Segment Start: TASK INPUTS

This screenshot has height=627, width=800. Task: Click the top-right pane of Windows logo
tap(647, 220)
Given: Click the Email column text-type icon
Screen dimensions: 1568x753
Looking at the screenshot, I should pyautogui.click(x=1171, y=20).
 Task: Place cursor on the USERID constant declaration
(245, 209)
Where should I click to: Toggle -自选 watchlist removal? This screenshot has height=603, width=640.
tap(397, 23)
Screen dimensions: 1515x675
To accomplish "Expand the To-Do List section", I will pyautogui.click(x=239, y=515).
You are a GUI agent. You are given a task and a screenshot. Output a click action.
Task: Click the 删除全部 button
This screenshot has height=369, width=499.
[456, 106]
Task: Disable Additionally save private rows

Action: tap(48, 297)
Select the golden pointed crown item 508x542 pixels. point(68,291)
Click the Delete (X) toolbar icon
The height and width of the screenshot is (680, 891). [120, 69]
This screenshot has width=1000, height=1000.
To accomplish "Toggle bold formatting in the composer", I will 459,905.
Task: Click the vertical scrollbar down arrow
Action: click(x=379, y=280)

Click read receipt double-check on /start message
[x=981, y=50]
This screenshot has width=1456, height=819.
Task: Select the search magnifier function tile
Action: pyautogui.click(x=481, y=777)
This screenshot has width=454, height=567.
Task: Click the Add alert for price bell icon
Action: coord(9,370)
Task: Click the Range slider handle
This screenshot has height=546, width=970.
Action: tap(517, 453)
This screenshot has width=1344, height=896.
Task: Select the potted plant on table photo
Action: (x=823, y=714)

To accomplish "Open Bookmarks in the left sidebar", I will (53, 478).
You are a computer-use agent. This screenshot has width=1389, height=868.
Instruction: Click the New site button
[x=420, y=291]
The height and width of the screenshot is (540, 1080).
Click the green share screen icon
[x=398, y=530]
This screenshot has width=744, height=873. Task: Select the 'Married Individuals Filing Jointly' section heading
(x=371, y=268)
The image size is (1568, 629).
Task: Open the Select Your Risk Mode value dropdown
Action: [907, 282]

Segment End: TASK INPUTS

- EXERCISE DIRECTIONS: A complete answer lists every line of the listing above that holds the word "agent".

- SOLUTION TO THIS PROBLEM:
You are a GUI agent. You are given a task and a screenshot. Output a click action.
You are a computer-use agent. This screenshot has width=1389, height=868.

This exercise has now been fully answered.